CrushFTP

Die Schwachstelle betrifft die HTTP-Komponente der Dateiübertragungssoftware CrushFTP von CrushFTP. Sie steckt in der AWS4-HMAC-Autorisierung, einem zu S3 kompatiblen Anmeldeverfahren. Beim Prüfen der Anmeldung ermittelt der Server zunächst, ob ein Benutzer existiert, und stellt die Sitzung dabei ohne Passwort als authentifiziert ein – erst danach soll eine erneute Kontrolle erfolgen. Genau in diesem Zeitfenster setzt der Angriff an: Über eine Wettlaufsituation, oder zuverlässiger durch einen manipulierten AWS4-HMAC-Header (nur Benutzername gefolgt von einem Schrägstrich), wird die Nachkontrolle umgangen, weil ein Fehler beim Verarbeiten des Headers die abschließende Sitzungsbereinigung verhindert.

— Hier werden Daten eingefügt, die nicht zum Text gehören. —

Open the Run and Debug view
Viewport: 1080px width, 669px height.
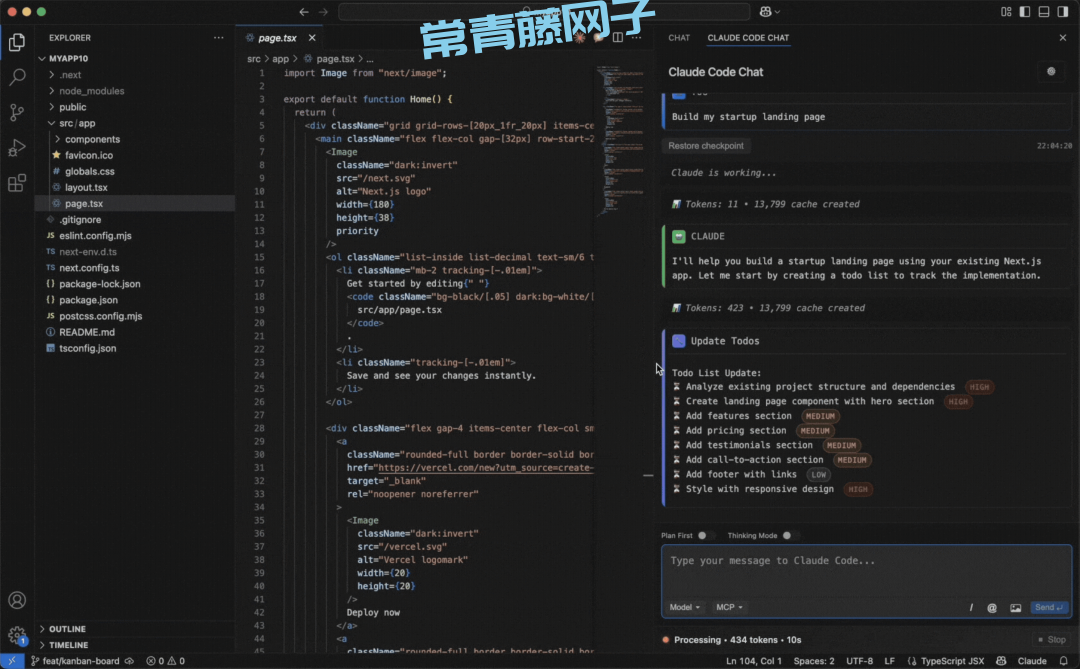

So kann ein nicht angemeldeter Angreifer aus der Ferne die Anmeldung umgehen und sich als ein beliebiger bekannter oder erratbarer Benutzer ausgeben – etwa als das Verwaltungskonto crushadmin. Über dieses Konto lässt sich das gesamte System vollständig übernehmen. Wird eine vorgeschaltete DMZ-Proxy-Instanz betrieben, greift der Angriff nicht.